Unwelcome Testing Realities

Author: Jeff Rollason

Copyright Notice: This article is Copyright AI Factory Ltd. Ideas and code belonging to AI Factory may only be used with the direct written permission of AI Factory Ltd.

This is a follow-on of the topics Digging further into the Statistical Abyss, which looked at the pitfalls of assessing multiple test results, and Statistical Minefields with Version Testing, which looked at assessing block round-robin tests.

The lessons from above were that assessing multiple test results offered many pitfalls, because very easily one among many tests could be an outlier. It also showed that single tests often needed very large numbers of test results before becoming significant.

This article is specifically centred on the imperfect information card game of "Spades" and it can be shown here than the issues of single tests can magnify substantially. The new test framework exposes this well.

Limitations imposed by Imperfect Information Games

Unlike perfect information games such as Chess, the result of any hand is vulnerable to random deals, so that this can add significant noise to test results. If we just tested open random deals, with an asymmetric set of hands for each side, then the number of deals needed might be huge. However, this issue can be reduced by making sure that both tested versions play both sides of each hand, so diminishing the influence of luck. We indeed do that.

Limitations imposed by the role of randomness in play outcome

If we were playing the simple card game "War" then we could assert that skill plays no part and the outcome is only determined by the deal. With Spades, clearly there is a substantial skill component, but the influence of random luck plays a large part in determining the outcome of any one hand. This dictates that we will have to run substantially longer tests than we would for a game such as Chess. The greater the luck factor, the greater the need for more tests.

The Binomial Distribution goes out the Window

Another very significant difference between assessing the Spades play results and games such as Chess is that our root BINOM program can no longer practically be used. If we tested on whole multi-hand games, as would be normal, this may consist of very many hands per game and testing could take forever.
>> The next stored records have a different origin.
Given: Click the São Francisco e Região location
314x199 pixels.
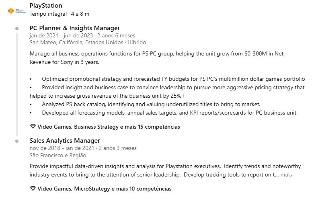Looking at the screenshot, I should click(58, 155).
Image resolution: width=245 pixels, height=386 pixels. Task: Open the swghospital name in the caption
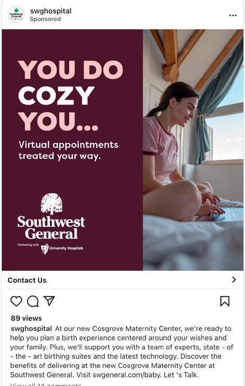pyautogui.click(x=31, y=329)
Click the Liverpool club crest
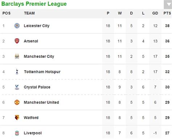The image size is (172, 139). 17,133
The outcome of such long games would also be limited to just a binomial win or lose, ignoring the significance of point scores.
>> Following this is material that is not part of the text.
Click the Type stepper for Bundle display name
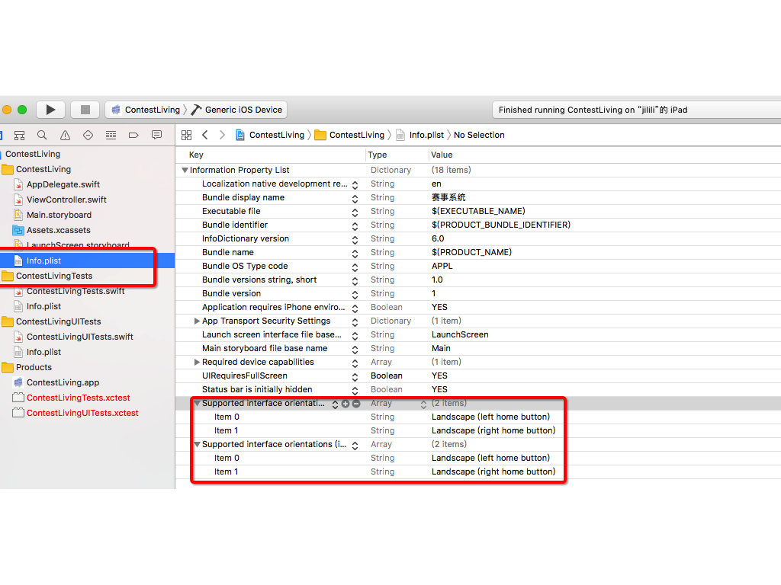The image size is (781, 585). pos(354,197)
However, if we speed it up instead to reduce a game to a single hand, then this becomes an artificial test as it ignores the points total. A setup based on winning or losing a single hand will not play in the best manner to maximise points, but just win or lose a single hand. Such a program would not play Spades well as this would inevitably ignore bags, which are essential in long games.
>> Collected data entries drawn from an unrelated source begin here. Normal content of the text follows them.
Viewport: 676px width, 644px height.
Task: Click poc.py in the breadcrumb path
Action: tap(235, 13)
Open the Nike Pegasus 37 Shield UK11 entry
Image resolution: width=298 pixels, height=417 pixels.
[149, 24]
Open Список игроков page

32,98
In consequence, a better strategy would be to play games with extremely high point targets, such as 200,000 points, in which case all hands would play to optimise gaining of points rather than just winning a hand. This makes better sense. Of course, this overlooks the quality of endgame play, but this is a fraction of the whole game which is otherwise dominated by the point win rate.

So, our assessment will not use the Binomial Distribution but instead be based on point totalling. In consequence, we lose this helpful reference "significance" test that asserts whether the test result is meaningful or not.

Testing a sample run

In the partner article Adding New Muscle to Our AI Testing there is a table showing the current full analysis of the Spades version testing. This is duplicated here for reference:

The run above played 4224 hands twice (swapping sides) for each version test run, giving a total of 1,875,456 played hands for the entire test.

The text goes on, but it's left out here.